Cisco's ECDS is designed to make it easier for enterprises to scale and optimize their video distribution capabilities without interfering with other traffic on the network.
Cisco Systems is rolling out a set of appliances designed to help businesses
manage and optimize the rapidly growing amount of video network traffic.
Cisco
on July 7 unveiled its ECDS (Enterprise Content Delivery System), a collection
of technologies that together are aimed at enabling businesses to better scale
and deliver high-quality live and on-demand video to users throughout their
organization, regardless of location or device.
Content
delivery is becoming a significant concern for businesses as the use of video
continues to grow within enterprises, according to Guido Jouret, vice president
and general manager of Cisco's Enterprise Video Group and CTO
of the Emerging Technologies Group.

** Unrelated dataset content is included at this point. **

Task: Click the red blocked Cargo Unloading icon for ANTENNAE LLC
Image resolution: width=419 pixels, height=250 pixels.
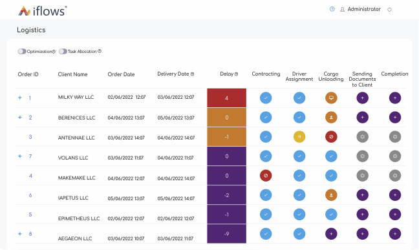Action: pos(331,137)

Video communication is becoming more than
just video conferencing, Jouret said in an interview with eWEEK.
Enterprises
increasingly are using video for everything from meetings and communications to
education and training, he said. Given that, the need to deliver this
high-quality video-both live and on-demand-to employees, customers and business
partners is growing in importance.
"Our
customers are going very big into video," Jouret said.
The
numbers bear that out, he said. Cisco believes that video will be the key
driver in the tripling of IP traffic by 2015 and that there will be a 300
percent growth in video adoption by 2016. In addition, Cisco officials say that
more than 10,000 companies worldwide currently are using Cisco video
technology.
Cisco
officials have grown out their video
communications portfolio of products, and now are doing the same with their
video content delivery products. Enterprises are looking for tools that will
enable them to scale and optimize their video content and deliver it to where
it wants to go without hinder the quality of the video or interfering with
other network traffic.
Cisco's
ECDS, part of its larger
medianet architecture, includes hardware appliances and the company's WAAS
(Wide Area Application Services) virtual blade architecture that work together
to enable businesses to deliver live video through streaming or multicasting,
and one-demand video via caching and pre-positioning. It can be deployed either
as a set of appliances or virtual machines, according to Janice Le Litvinoff,
general manager of Cisco's Digital Media Systems Group.
With
the intelligent caching capability, businesses can move video across the WAN
during hours of lighter traffic, then have it cached for later use by the end
users, a move that alleviates some of the traffic pressure on the network.
It
supports multiple video formats and can work with WANs (wide-area networks)
that already are in place, Le Litvinoff said in an interview with eWEEK.
Currently, the ECDS virtual offering can only run on a Cisco WAAS, though she
implied support for third-party products may be in the offing.
The
product can support a small number of sites or scale into the thousands, she
said. Its management software also makes for easy deployment, maintenance and
monitoring of video traffic.
Cisco
offers three deployment options for ECDS. The Cisco Media Delivery Engine 1100
and MDE 3100 network appliances can scale to 500 and 5,000 concurrent users,
respectively. In addition, the MDE 50WVB is a virtual blade that supports up to
200 simultaneous users on a Cisco WAAS appliance.
In
addition, Cisco's ECDS supports third-party video applications and a variety of
endpoints, including tablets and mobile phones.
ECDS is available immediately, starting at $4,395.